## What the task requires
Would you please copy each line of the listing that mentions "agent"?

◆ ◆ ◆

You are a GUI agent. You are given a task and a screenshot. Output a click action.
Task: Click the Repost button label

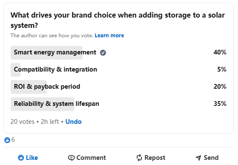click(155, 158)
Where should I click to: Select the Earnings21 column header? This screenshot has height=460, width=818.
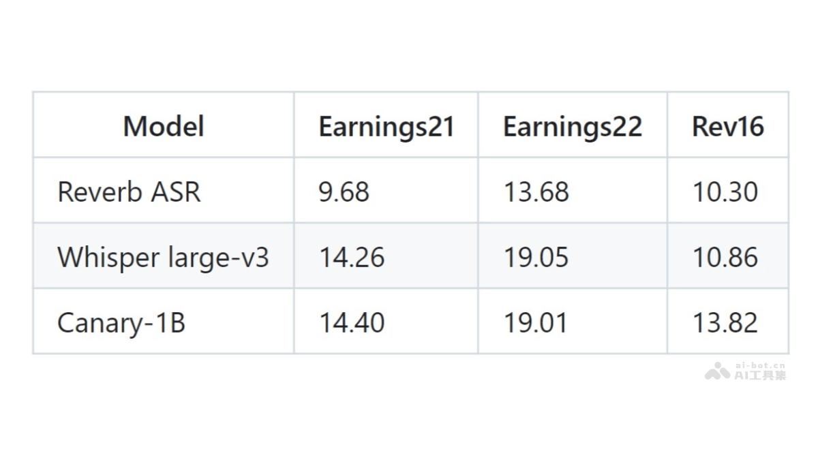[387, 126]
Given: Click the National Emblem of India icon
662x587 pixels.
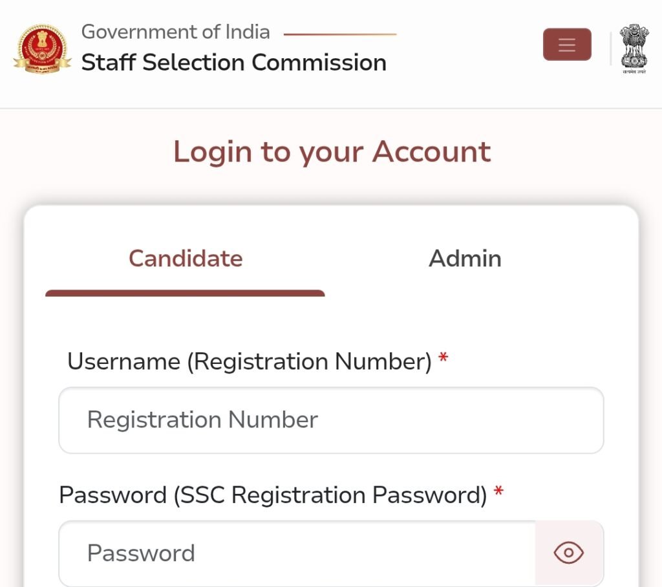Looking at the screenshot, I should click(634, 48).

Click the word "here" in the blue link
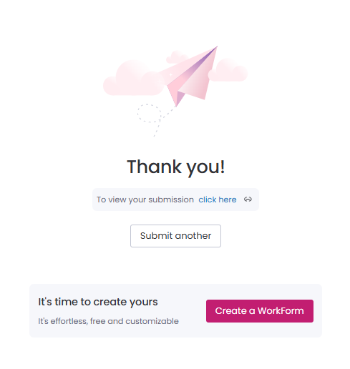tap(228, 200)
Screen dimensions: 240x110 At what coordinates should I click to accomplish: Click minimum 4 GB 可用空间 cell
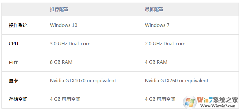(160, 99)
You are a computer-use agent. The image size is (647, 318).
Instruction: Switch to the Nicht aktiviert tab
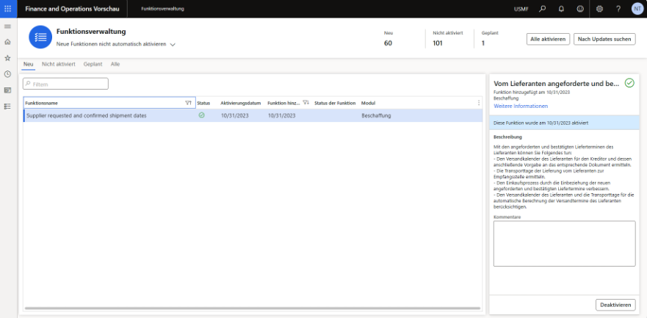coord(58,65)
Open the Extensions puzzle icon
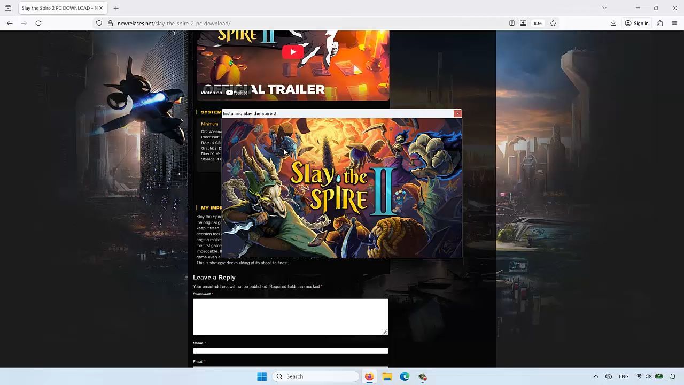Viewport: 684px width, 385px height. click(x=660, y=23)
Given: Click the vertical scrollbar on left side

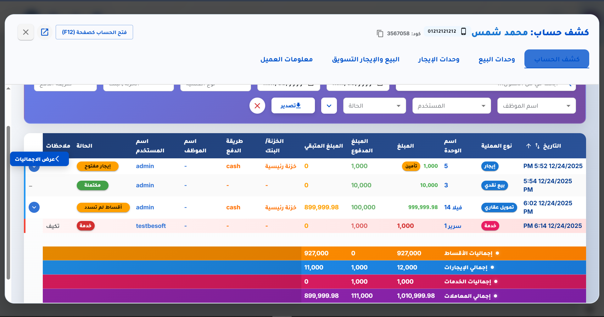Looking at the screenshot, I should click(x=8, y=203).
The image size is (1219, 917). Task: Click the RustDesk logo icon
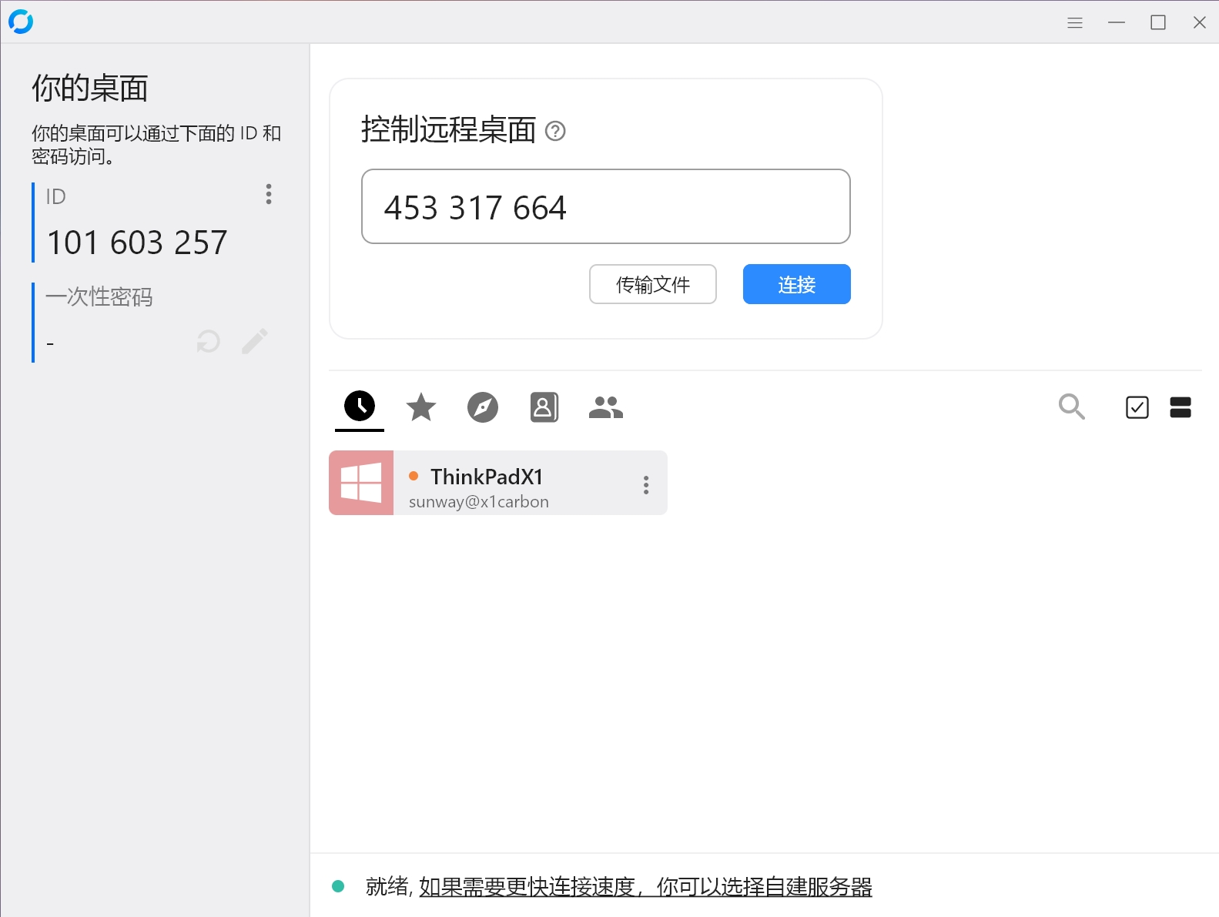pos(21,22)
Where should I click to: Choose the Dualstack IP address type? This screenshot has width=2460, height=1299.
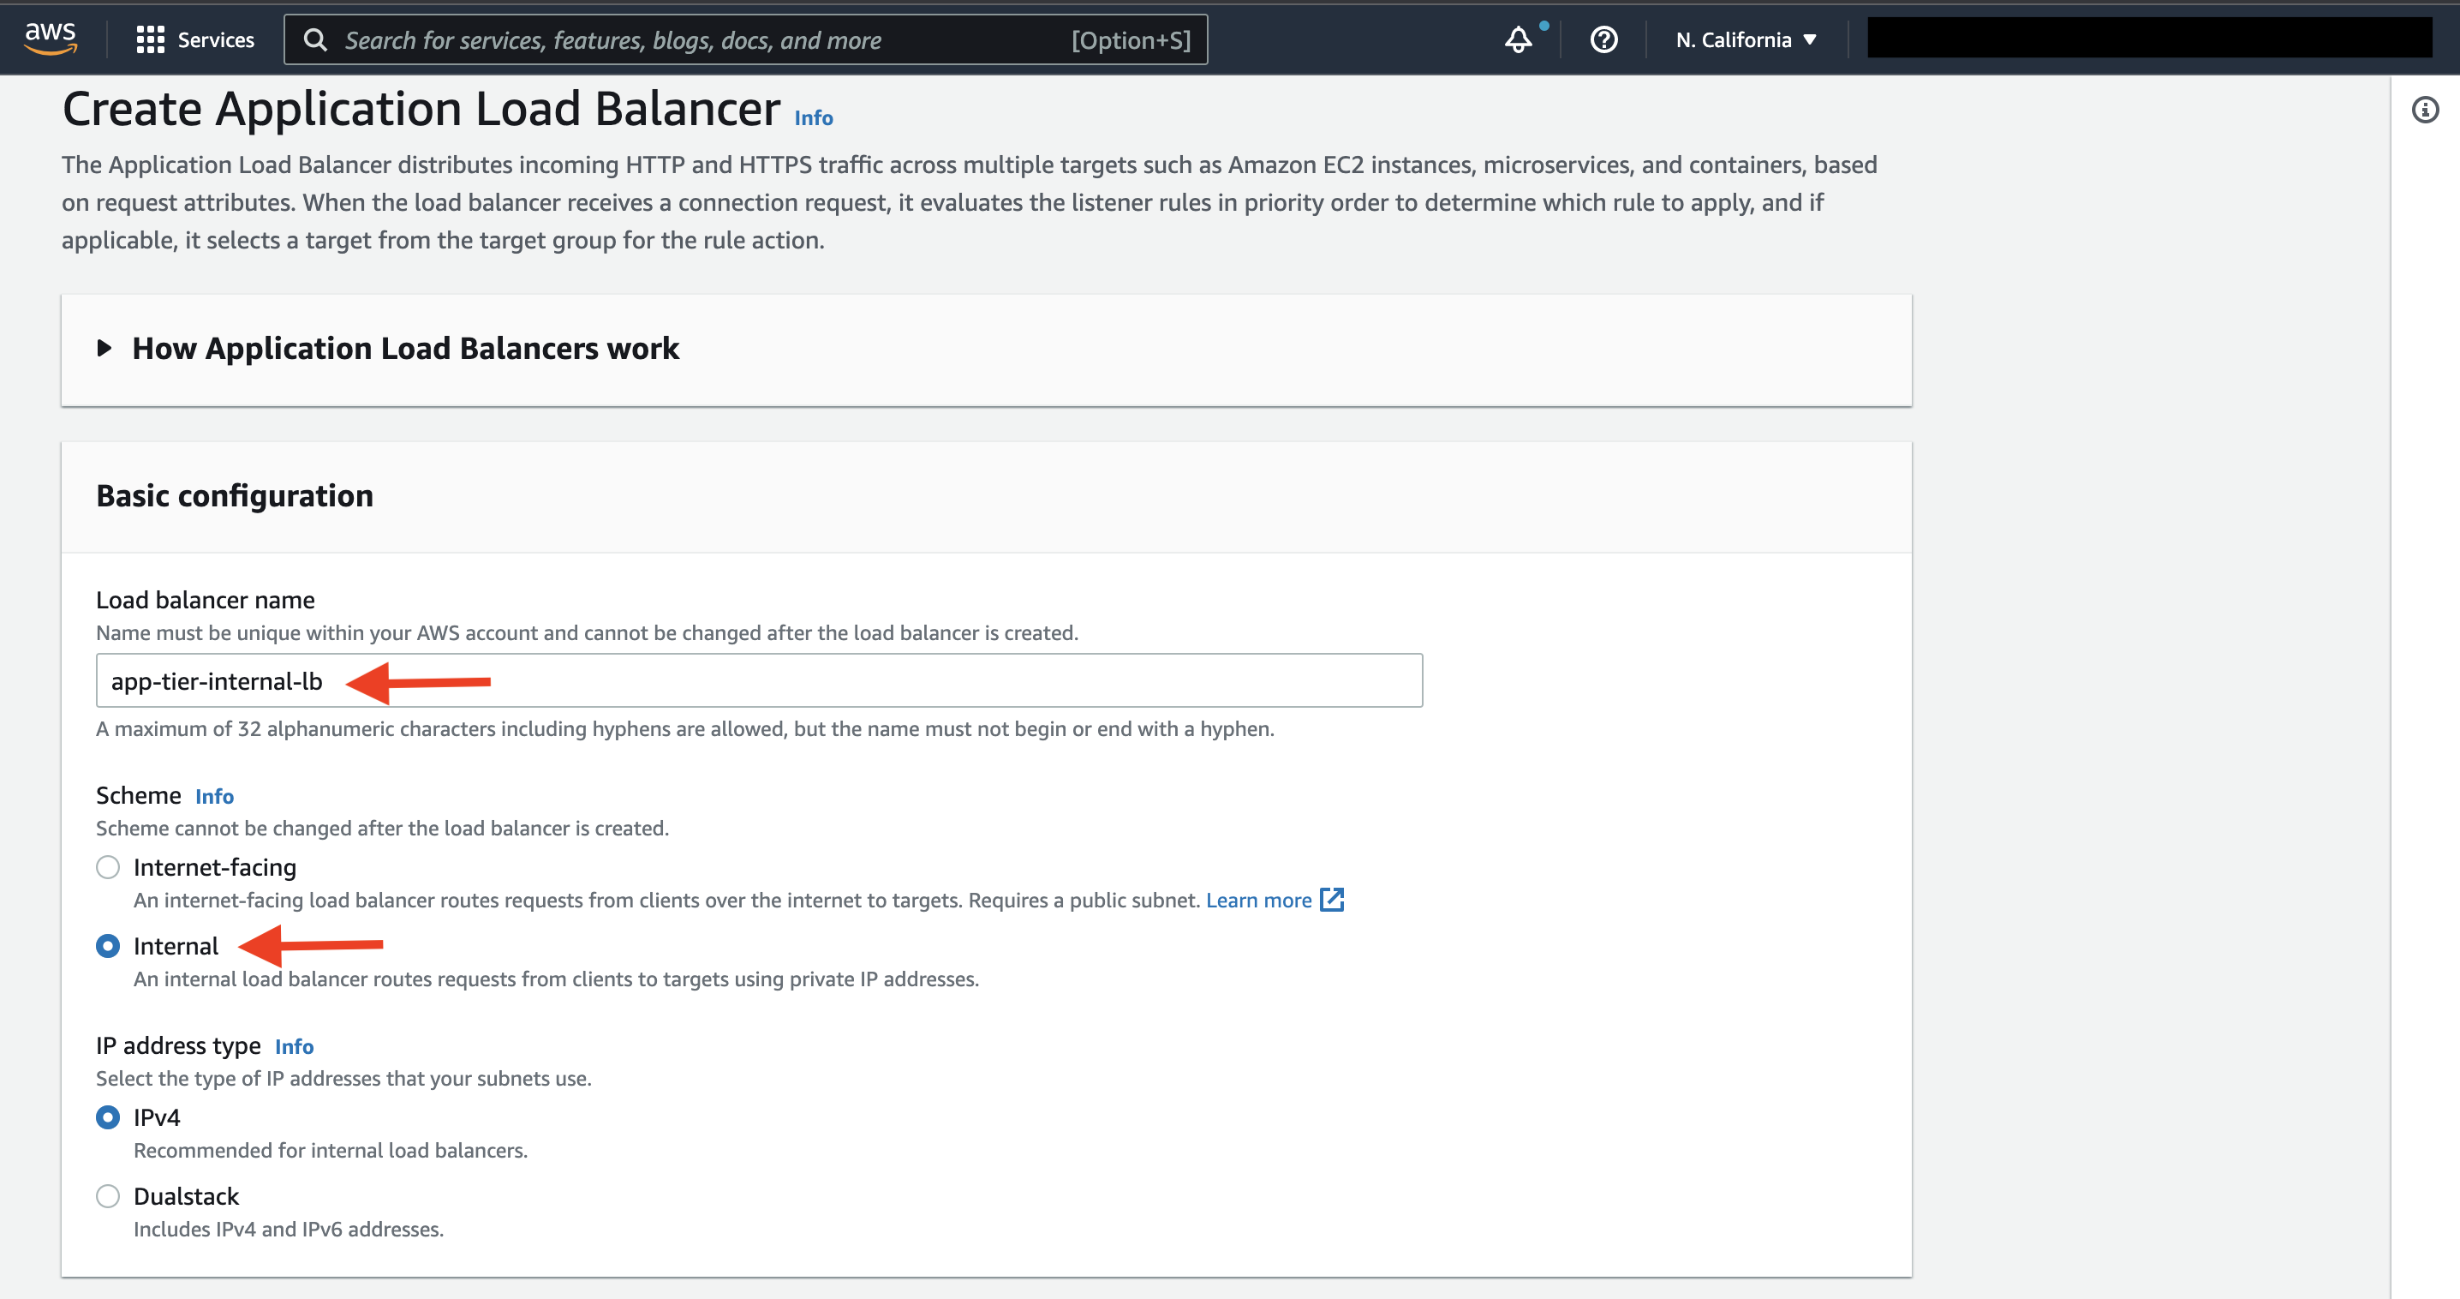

◆ ◆ ◆

## Answer to this exercise
You are a GUI agent. You are given a task and a screenshot. Output a click action.
You are a computer-use agent. The image size is (647, 318).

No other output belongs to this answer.